When Senator Jeff Sessions of Alabama, Donald J. Trump’s choice for attorney general, answers questions from the Senate Judiciary Committee on Tuesday, he can expect to revisit a long-ago case that has followed him. In 1985, when Sessions was the United States attorney in West Alabama, he prosecuted three African-American civil rights activists, accusing them of voter fraud. The case, more than any other, helped derail Sessions the last time he sought Senate confirmation, when he hoped to become a federal judge in 1986. Yet then and now, Sessions has defended the prosecution as necessary and just. If he had it to do over, Sessions would bring the case again, a Trump transition official told me in December. To some black leaders who lived through the prosecution, however, it remains a reason, all these years later, for grave concern about a Sessions-led Justice Department. “If he is attorney general, I would not expect the rights of all people, including the least among us, to be protected,” said Hank Sanders, a longtime Alabama state senator. “To understand why, you have to start with that case.” Albert Turner, Sessions’s chief target, began fighting for the right to vote in West Alabama in the early 1960s, trying to organize other African-Americans after he wasn’t allowed to register because he couldn’t pass a test used to thwart black applicants, even though he had a college education. Beginning in 1965, he served as state director of the Southern Christian Leadership Conference and an adviser to Dr. Martin Luther King Jr., helping to organize a major voting rights demonstration that year. Speaking out and organizing was dangerous at the time. “There’s no explanation in the world as to how I’m still living,” Turner reflected a decade and a half later, in an article in the journal Southern Changes.

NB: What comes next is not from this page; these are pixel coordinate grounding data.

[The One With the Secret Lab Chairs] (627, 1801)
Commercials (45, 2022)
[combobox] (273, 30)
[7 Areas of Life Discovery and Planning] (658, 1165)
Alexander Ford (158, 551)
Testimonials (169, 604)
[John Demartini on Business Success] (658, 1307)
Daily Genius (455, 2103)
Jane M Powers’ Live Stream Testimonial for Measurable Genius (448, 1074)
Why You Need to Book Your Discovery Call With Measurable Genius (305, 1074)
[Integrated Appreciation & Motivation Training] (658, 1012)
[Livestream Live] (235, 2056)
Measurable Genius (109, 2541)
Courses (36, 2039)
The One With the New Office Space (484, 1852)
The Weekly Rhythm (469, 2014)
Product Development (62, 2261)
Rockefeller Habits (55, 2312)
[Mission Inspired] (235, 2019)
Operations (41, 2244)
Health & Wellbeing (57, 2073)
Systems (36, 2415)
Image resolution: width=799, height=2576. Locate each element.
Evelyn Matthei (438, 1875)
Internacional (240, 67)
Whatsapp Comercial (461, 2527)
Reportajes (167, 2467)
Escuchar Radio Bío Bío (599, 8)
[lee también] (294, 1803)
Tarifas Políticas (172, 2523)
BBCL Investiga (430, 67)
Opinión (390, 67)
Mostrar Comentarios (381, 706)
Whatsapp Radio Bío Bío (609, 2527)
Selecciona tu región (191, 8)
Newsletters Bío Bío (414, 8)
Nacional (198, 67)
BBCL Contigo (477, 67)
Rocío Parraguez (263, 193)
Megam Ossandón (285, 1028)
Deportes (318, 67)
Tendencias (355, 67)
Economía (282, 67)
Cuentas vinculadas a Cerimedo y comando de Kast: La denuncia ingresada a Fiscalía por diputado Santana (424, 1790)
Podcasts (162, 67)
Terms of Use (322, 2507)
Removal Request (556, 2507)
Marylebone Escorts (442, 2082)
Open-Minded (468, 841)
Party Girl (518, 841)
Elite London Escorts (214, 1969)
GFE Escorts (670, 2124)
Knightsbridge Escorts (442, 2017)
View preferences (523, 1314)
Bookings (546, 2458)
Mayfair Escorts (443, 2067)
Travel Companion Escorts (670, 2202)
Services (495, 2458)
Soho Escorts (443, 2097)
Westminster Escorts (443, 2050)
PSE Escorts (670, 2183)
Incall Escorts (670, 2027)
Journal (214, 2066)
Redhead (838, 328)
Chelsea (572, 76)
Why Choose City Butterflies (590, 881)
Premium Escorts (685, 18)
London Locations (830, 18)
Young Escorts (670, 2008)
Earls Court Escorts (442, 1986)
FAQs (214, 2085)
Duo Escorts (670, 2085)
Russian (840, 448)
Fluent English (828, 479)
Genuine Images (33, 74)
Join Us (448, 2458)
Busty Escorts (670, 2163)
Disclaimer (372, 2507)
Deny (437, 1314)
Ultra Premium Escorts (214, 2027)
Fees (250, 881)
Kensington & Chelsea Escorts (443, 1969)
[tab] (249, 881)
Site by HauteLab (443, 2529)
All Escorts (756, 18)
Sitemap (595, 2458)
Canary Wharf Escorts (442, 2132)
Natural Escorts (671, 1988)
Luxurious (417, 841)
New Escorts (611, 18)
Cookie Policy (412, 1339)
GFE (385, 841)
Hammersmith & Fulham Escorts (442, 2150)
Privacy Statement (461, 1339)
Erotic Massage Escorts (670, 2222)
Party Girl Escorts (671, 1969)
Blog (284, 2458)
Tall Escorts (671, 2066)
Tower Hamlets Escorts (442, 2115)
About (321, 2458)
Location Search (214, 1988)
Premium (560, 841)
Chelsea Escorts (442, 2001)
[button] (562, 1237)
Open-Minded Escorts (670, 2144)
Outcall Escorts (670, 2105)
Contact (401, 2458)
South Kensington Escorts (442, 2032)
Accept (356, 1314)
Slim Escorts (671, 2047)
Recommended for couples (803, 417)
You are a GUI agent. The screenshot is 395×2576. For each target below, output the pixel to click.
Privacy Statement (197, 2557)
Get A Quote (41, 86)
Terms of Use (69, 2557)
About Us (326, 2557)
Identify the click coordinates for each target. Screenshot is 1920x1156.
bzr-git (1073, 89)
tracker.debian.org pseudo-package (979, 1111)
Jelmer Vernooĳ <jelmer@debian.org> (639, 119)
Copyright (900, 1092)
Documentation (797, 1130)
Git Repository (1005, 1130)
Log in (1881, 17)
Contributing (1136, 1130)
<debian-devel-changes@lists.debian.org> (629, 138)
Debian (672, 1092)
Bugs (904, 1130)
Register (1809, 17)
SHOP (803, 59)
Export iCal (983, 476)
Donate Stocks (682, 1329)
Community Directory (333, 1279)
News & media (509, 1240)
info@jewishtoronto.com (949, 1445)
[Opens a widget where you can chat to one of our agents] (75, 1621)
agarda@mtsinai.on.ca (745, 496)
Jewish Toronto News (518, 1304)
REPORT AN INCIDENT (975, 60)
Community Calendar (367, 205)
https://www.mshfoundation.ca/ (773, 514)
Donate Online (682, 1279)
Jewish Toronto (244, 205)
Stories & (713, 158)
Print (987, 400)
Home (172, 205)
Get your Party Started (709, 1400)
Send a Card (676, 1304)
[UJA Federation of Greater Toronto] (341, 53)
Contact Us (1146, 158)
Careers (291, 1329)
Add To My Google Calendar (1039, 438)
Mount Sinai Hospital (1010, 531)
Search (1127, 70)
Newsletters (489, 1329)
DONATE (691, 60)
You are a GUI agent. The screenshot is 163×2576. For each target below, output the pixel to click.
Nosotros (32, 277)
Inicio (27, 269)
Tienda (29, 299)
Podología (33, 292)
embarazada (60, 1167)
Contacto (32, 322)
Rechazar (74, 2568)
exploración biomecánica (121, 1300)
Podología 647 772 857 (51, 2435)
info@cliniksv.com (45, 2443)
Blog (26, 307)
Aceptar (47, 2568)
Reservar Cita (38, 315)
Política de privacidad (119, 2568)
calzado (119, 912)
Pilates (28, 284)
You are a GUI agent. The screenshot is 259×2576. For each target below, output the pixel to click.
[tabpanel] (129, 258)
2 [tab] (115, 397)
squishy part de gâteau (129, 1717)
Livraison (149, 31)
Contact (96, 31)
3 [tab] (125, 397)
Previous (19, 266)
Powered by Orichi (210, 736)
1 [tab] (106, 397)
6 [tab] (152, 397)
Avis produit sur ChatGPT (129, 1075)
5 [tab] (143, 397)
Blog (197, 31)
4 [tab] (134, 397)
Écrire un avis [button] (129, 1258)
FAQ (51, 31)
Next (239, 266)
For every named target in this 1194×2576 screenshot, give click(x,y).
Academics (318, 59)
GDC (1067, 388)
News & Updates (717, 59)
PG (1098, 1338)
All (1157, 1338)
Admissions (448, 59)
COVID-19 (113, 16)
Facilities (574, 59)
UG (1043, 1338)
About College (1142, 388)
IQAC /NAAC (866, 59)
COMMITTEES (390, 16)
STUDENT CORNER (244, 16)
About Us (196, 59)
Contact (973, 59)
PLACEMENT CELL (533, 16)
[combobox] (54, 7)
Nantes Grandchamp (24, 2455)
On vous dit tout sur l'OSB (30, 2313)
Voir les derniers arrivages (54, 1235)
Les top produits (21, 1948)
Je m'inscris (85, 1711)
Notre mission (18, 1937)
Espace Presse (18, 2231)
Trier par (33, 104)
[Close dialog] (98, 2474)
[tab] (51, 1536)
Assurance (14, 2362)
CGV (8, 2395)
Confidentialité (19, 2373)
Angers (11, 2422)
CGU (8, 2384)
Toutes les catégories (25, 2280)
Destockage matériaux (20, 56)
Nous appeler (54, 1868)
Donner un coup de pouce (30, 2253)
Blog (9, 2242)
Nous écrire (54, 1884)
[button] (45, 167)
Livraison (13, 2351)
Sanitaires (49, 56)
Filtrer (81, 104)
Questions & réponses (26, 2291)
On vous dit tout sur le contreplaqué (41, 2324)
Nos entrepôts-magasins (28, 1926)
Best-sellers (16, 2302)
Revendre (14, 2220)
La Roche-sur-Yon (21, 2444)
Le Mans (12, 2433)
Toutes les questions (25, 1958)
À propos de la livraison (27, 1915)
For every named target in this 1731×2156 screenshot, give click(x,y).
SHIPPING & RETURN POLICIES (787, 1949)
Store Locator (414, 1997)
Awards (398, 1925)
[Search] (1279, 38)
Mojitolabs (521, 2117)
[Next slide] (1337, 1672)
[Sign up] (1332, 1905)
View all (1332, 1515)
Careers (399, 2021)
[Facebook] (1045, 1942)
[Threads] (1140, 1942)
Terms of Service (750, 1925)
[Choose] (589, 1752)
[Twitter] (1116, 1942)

Throughout the period, Turner did the day-to-day work of persuading African-Americans in his region — known as the Black Belt for its rich, dark soil — that the Voting Rights Act, enacted in 1965, made it safe, finally, to register to vote.
The effort was slow going. Growing up under the shadow of Jim Crow, African-Americans remained wary of exercising political power, fearing repercussions from white landowners and employers. In the ’60s, Turner and his wife, Evelyn, along with other activists, formed the Perry County Civic League, which provided food and medicine to rural residents, who were among the state’s poorest, as well as helping them register to vote. Gradually, in Perry and other counties where the black population was 60 percent or higher, black candidates started to run for office, some with the league’s support. But by the early 1980s, a local group, Concerned Citizens of Perry County, and a branch of the White Citizens Council, historically a white supremacist network, were working against Turner’s group to elect what they called a “coalition” of white and black candidates. A handbill from nearby Greene County urged voters to “support good, responsible blacks” to defeat “the radical forces of the black front.”